◆ **TASK PROMPT**
Your copy should hold exactly the lines from the one containing "The height and width of the screenshot is (673, 1425)." through the last line of the entries, and no pictures.
Top of EXERCISE DATA
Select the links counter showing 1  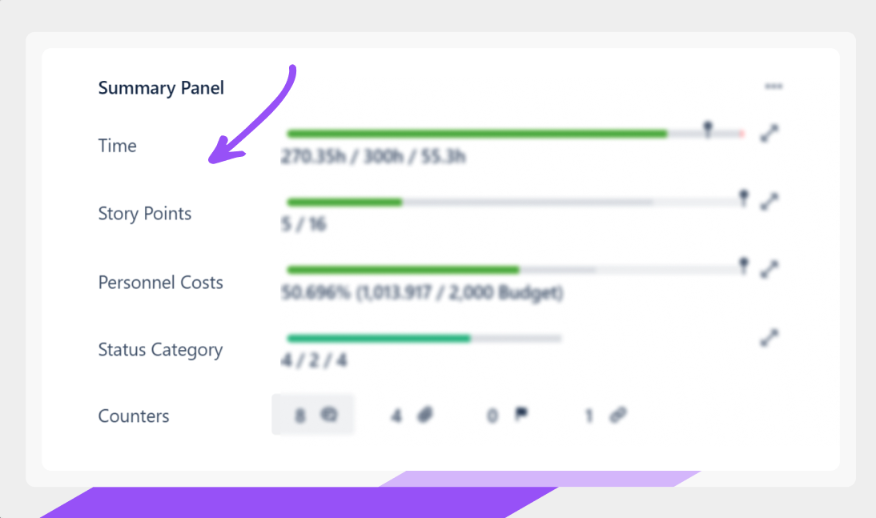[x=605, y=415]
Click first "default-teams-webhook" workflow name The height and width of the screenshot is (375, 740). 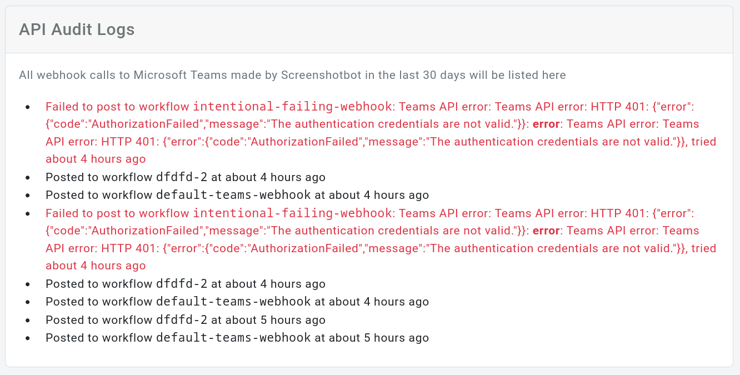[233, 195]
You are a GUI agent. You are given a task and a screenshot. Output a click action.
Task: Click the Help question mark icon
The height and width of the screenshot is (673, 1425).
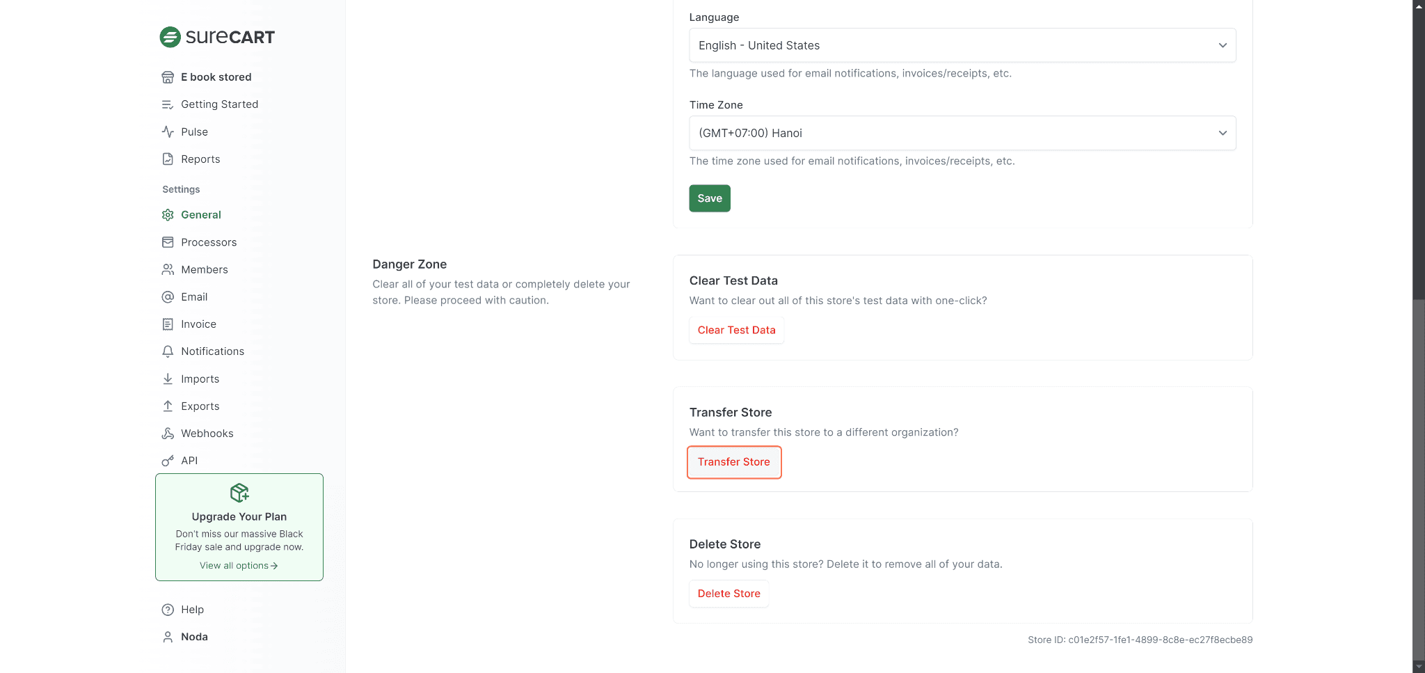[168, 610]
Bottom of EXERCISE DATA
◆ **ANSWER TO THIS EXERCISE**
The height and width of the screenshot is (673, 1425).
[168, 610]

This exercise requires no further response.